The systemic failure lies in the assumption of "rational" cooperation. Current autism screening protocols are designed under the premise that parents will be open, honest, and proactive following a potential diagnosis. However, when a clinician asks a South Asian parent about developmental delays, the parent may minimize symptoms—not because they are in "denial" in the clinical sense, but because they are navigating a high-stakes cultural environment where admitting to a disability feels like admitting to a catastrophic failure of the family line.
Implications for Future Health Policy
To bridge this gap, the healthcare system must evolve from a "one-size-fits-all" approach to one that integrates cultural humility with clinical rigor.
1. Culturally Competent Screening Protocols
Pediatric screening tools must be revised to account for the barriers to disclosure. Clinicians need to be trained to recognize the signs of cultural hesitation. When a parent minimizes symptoms, the clinician’s response should not be to push harder, but to build trust. We must move beyond "cultural sensitivity" modules that treat izzat as an exotic footnote and instead provide physicians with practical strategies for creating safe, confidential spaces for parents to discuss their fears.
2. The Role of Cultural Navigators
The most effective way to reach these families is through community-based navigators who share their cultural and linguistic background. South Asian parents are significantly more likely to disclose their struggles to a trusted community figure than to a sterile, institutionalized system. Embedding these navigators into developmental pediatric clinics and regional centers would provide a vital bridge, allowing families to access services while feeling culturally understood and safe from judgment.

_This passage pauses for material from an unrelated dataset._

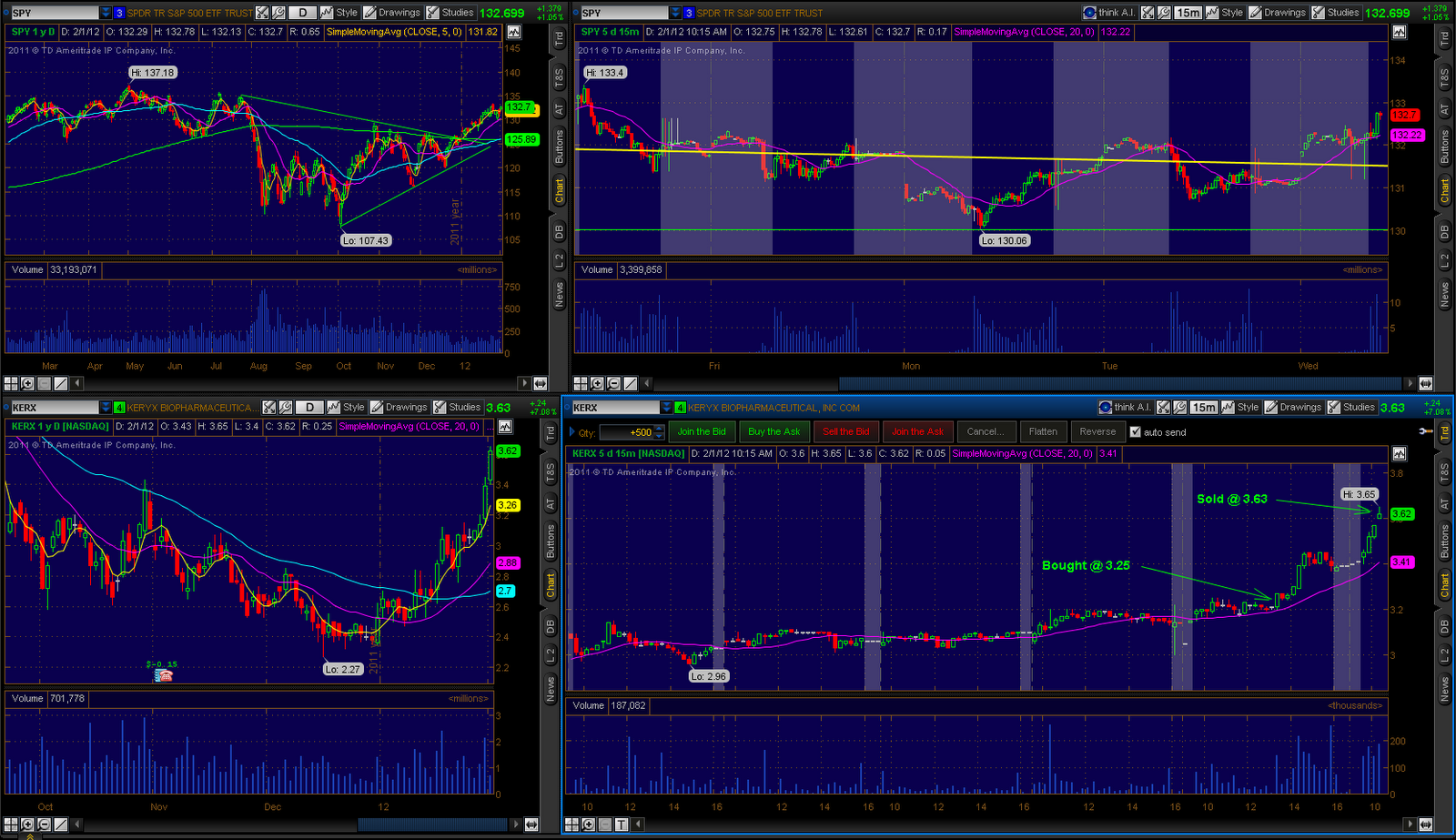Open the SPY symbol dropdown arrow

3. Redefining Caregiver Support
We must stop treating caregiver burnout as a purely individual wellness issue. In many South Asian households, mothers are socialized to adopt a model of "infinite sacrifice," viewing their own mental health needs as a betrayal of their child.
Research indicates that caregiver self-efficacy is a primary predictor of positive outcomes for the child. When we fail to support the parent, we fail the child. Funding must be directed toward culturally specific respite care, support groups that acknowledge the nuances of shame and karma, and mental health services that validate the specific pressures of the South Asian immigrant experience.

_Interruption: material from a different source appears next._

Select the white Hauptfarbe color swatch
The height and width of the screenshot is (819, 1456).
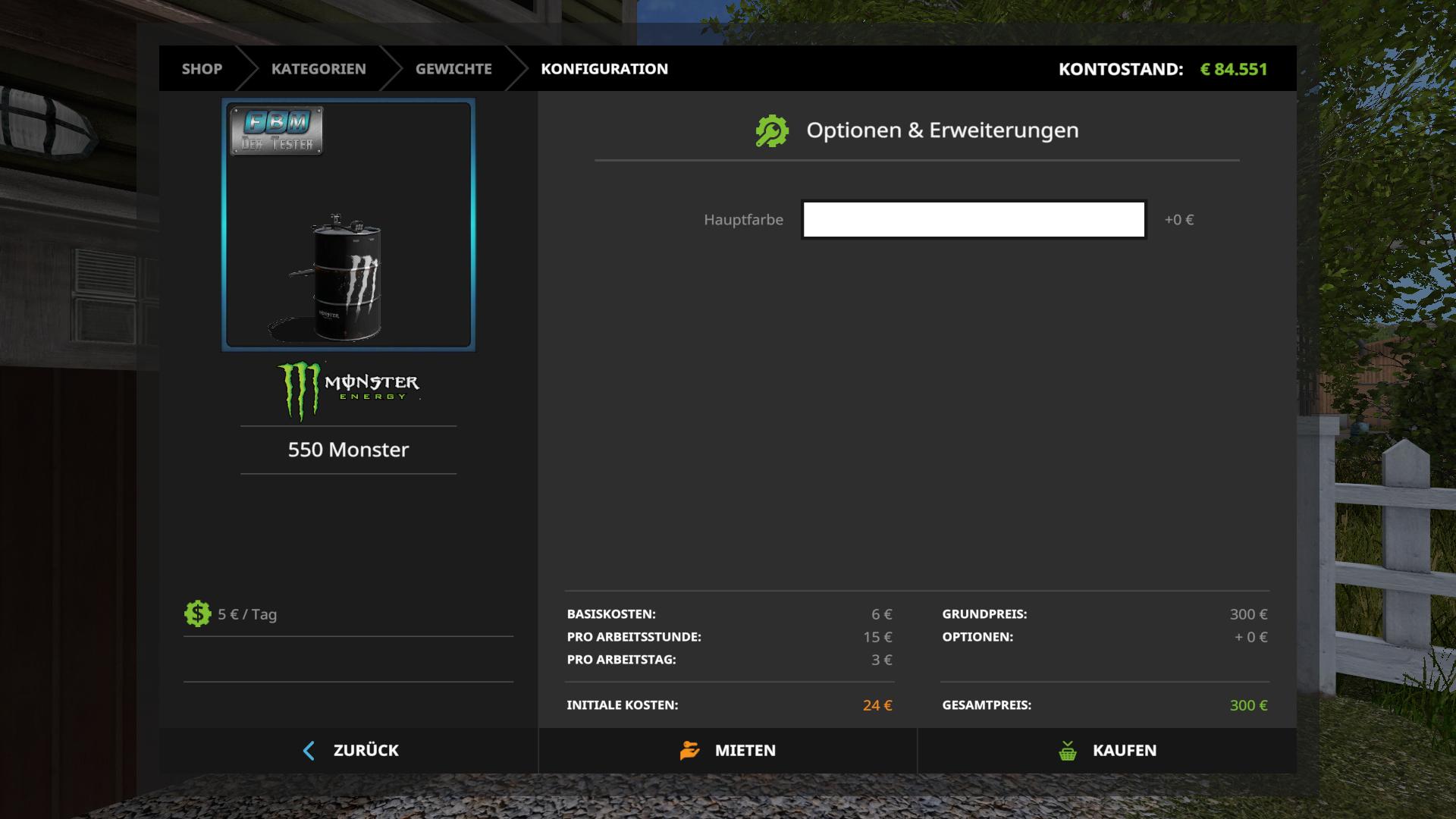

Conclusion: Making the Diagnosis Safe
The national conversation surrounding autism has expanded in recent years, but it remains centered on the logistics of medical care. It assumes that once a child is diagnosed, the work is largely done. For the South Asian American community, this is simply not true. The hardest part is not obtaining the diagnosis; it is deciding whether it is safe to act on it.
During a recent talk I gave to parents through Jeena, a community organization in Southern California, I witnessed a collective release of tension that was palpable. When I finally named the intersection of izzat, karma, and clinical care, the parents realized they were not alone.
The mother I treated did not need another awareness campaign or a pamphlet on developmental milestones. She needed a professional to make it safe to say her child’s name and his diagnosis in the same sentence without shame. Until we change our approach to address the cultural barriers that fuel this silence, we will continue to leave thousands of children in the shadows of a diagnosis that could have changed their lives.
Dr. Ritu Goel is a double board-certified child, adolescent, and adult psychiatrist based in Long Beach, California. Her work focuses on the intersection of cultural identity and mental health, with a specific focus on underserved communities.